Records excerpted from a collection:
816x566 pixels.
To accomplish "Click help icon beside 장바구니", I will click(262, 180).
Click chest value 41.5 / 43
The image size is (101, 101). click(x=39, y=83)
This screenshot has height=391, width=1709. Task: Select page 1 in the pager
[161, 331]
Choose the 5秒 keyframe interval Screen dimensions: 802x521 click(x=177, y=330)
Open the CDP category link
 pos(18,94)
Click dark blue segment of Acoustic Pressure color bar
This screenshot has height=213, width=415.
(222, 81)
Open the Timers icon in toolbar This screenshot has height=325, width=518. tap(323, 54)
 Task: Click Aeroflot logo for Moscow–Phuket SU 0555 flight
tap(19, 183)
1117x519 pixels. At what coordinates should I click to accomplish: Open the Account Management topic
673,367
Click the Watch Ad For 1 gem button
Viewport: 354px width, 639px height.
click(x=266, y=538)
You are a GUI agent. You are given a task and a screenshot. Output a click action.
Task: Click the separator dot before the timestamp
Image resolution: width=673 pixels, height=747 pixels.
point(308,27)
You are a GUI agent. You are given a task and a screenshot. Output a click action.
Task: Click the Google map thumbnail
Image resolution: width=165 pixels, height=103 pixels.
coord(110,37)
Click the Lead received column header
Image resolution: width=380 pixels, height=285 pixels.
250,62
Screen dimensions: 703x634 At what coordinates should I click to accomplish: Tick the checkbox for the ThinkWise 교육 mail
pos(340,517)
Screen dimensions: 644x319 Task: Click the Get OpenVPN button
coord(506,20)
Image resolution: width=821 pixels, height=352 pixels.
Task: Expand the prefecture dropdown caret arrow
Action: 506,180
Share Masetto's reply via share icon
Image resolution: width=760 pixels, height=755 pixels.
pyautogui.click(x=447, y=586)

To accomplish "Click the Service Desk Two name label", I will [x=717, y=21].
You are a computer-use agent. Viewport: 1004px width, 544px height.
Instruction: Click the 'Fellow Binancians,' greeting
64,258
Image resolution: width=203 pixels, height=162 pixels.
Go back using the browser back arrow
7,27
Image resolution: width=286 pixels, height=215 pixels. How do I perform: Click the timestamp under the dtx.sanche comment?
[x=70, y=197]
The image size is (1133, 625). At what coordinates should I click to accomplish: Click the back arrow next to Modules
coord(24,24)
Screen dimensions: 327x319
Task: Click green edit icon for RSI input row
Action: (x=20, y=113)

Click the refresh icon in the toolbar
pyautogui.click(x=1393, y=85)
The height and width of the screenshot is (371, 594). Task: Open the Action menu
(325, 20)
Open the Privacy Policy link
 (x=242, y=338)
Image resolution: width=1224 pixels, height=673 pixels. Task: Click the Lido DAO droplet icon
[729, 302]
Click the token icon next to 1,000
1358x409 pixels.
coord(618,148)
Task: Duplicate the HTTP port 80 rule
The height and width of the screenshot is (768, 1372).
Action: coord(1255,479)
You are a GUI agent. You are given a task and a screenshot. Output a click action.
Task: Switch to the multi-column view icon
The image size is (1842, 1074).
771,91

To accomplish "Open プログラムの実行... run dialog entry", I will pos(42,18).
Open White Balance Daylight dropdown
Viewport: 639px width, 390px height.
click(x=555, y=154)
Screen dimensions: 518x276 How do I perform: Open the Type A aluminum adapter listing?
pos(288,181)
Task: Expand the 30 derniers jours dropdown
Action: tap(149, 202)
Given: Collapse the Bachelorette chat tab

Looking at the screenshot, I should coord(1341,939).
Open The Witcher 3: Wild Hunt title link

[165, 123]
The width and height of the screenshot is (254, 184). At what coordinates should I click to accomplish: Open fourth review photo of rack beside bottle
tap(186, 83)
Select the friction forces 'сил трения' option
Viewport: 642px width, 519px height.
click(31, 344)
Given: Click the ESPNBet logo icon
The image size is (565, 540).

> What to do
Rewrite every line of the listing above as a JSON list of strings, one string per line, omitting blank lines.

> Complete response
[
  "816x566 pixels.",
  "To accomplish \"Click help icon beside 장바구니\", I will click(262, 180).",
  "Click chest value 41.5 / 43",
  "The image size is (101, 101). click(x=39, y=83)",
  "This screenshot has height=391, width=1709. Task: Select page 1 in the pager",
  "[161, 331]",
  "Choose the 5秒 keyframe interval Screen dimensions: 802x521 click(x=177, y=330)",
  "Open the CDP category link",
  " pos(18,94)",
  "Click dark blue segment of Acoustic Pressure color bar",
  "This screenshot has height=213, width=415.",
  "(222, 81)",
  "Open the Timers icon in toolbar This screenshot has height=325, width=518. tap(323, 54)",
  " Task: Click Aeroflot logo for Moscow–Phuket SU 0555 flight",
  "tap(19, 183)",
  "1117x519 pixels. At what coordinates should I click to accomplish: Open the Account Management topic",
  "673,367",
  "Click the Watch Ad For 1 gem button",
  "Viewport: 354px width, 639px height.",
  "click(x=266, y=538)",
  "You are a GUI agent. You are given a task and a screenshot. Output a click action.",
  "Task: Click the separator dot before the timestamp",
  "Image resolution: width=673 pixels, height=747 pixels.",
  "point(308,27)",
  "You are a GUI agent. You are given a task and a screenshot. Output a click action.",
  "Task: Click the Google map thumbnail",
  "Image resolution: width=165 pixels, height=103 pixels.",
  "coord(110,37)",
  "Click the Lead received column header",
  "Image resolution: width=380 pixels, height=285 pixels.",
  "250,62",
  "Screen dimensions: 703x634 At what coordinates should I click to accomplish: Tick the checkbox for the ThinkWise 교육 mail",
  "pos(340,517)",
  "Screen dimensions: 644x319 Task: Click the Get OpenVPN button",
  "coord(506,20)",
  "Image resolution: width=821 pixels, height=352 pixels.",
  "Task: Expand the prefecture dropdown caret arrow",
  "Action: 506,180",
  "Share Masetto's reply via share icon",
  "Image resolution: width=760 pixels, height=755 pixels.",
  "pyautogui.click(x=447, y=586)",
  "To accomplish \"Click the Service Desk Two name label\", I will [x=717, y=21].",
  "You are a computer-use agent. Viewport: 1004px width, 544px height.",
  "Instruction: Click the 'Fellow Binancians,' greeting",
  "64,258",
  "Image resolution: width=203 pixels, height=162 pixels.",
  "Go back using the browser back arrow",
  "7,27",
  "Image resolution: width=286 pixels, height=215 pixels. How do I perform: Click the timestamp under the dtx.sanche comment?",
  "[x=70, y=197]",
  "The image size is (1133, 625). At what coordinates should I click to accomplish: Click the back arrow next to Modules",
  "coord(24,24)",
  "Screen dimensions: 327x319",
  "Task: Click green edit icon for RSI input row",
  "Action: (x=20, y=113)",
  "Click the refresh icon in the toolbar",
  "pyautogui.click(x=1393, y=85)",
  "The height and width of the screenshot is (371, 594). Task: Open the Action menu",
  "(325, 20)",
  "Open the Privacy Policy link",
  " (x=242, y=338)",
  "Image resolution: width=1224 pixels, height=673 pixels. Task: Click the Lido DAO droplet icon",
  "[729, 302]",
  "Click the token icon next to 1,000",
  "1358x409 pixels.",
  "coord(618,148)",
  "Task: Duplicate the HTTP port 80 rule",
  "The height and width of the screenshot is (768, 1372).",
  "Action: coord(1255,479)",
  "You are a GUI agent. You are given a task and a screenshot. Output a click action.",
  "Task: Switch to the multi-column view icon",
  "The image size is (1842, 1074).",
  "771,91",
  "To accomplish \"Open プログラムの実行... run dialog entry\", I will pos(42,18).",
  "Open White Balance Daylight dropdown",
  "Viewport: 639px width, 390px height.",
  "click(x=555, y=154)",
  "Screen dimensions: 518x276 How do I perform: Open the Type A aluminum adapter listing?",
  "pos(288,181)",
  "Task: Expand the 30 derniers jours dropdown",
  "Action: tap(149, 202)",
  "Given: Collapse the Bachelorette chat tab",
  "Looking at the screenshot, I should coord(1341,939).",
  "Open The Witcher 3: Wild Hunt title link",
  "[165, 123]",
  "The width and height of the screenshot is (254, 184). At what coordinates should I click to accomplish: Open fourth review photo of rack beside bottle",
  "tap(186, 83)",
  "Select the friction forces 'сил трения' option",
  "Viewport: 642px width, 519px height.",
  "click(31, 344)",
  "Given: Click the ESPNBet logo icon",
  "The image size is (565, 540)."
]